- Directed by: David Michôd
- Produced by: Luke Doolan Nash Edgerton Louise Smith
- Starring: David Roberts Claire van der Boom Joel Edgerton Anthony Hayes Peter Phelps Bill Hunter
- Edited by: Luke Doolan Katie Flaxman
- Music by: David McCarthy
- Production companies: Blue Tongue Films Film Depot
- Release date: 5 May 2009; (Australia)
- Running time: 30 minutes
- Country: Australia
- Language: English

= Inside the Square =

Inside the Square is a 2009 documentary film directed by David Michôd.

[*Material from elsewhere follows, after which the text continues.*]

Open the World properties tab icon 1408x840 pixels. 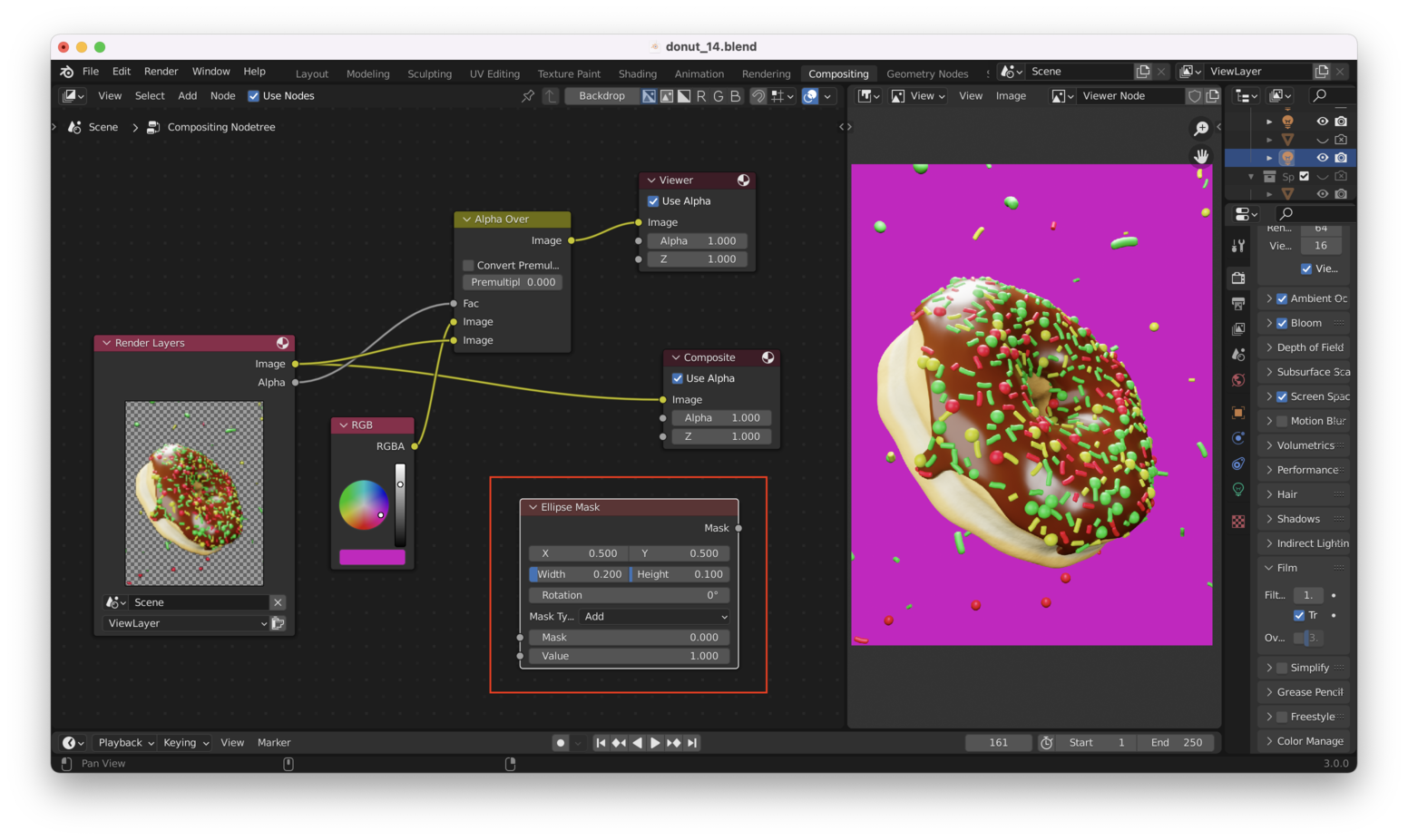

It is a 30 minutes behind-the-scenes look at the making of 2008 neo-noir thriller film The Square directed by Nash Edgerton, with particular emphasis on the style and difficulties arose during the shooting and the experience of cast and crew during the making of film. It had a limited release in Australia on 5 March 2009.

==Synopsis==
Behind the scenes production footage and interview of cast and crew of 2008 film The Square.

==Cast==
- David Michôd as Interviewer
- Nash Edgerton as himself
- David Roberts as himself
- Claire van der Boom as himself
- Joel Edgerton as himself
- Anthony Hayes as himself
- Hanna Mangan-Lawrence as herself
- Peter Phelps as himself
- Kieran Darcy-Smith as himself
- Bredan Donoghue as himself
- Bill Hunter as himself
- Julian Morrow as himself
- Sam Petty as himself
- Louise Smith as herself
- Luke Doolan as himself

==Production==
After the release of 2008 film The Square, David Michôd made the documentary on the film with the help of behind the scene footage available. He also interview the cast and crew of the film. They talk about their experience of shooting the film.

Talking about making the documentary on the production of film, Michôd said "just bearing witness to the battle of a feature film shoot is a good learning experience."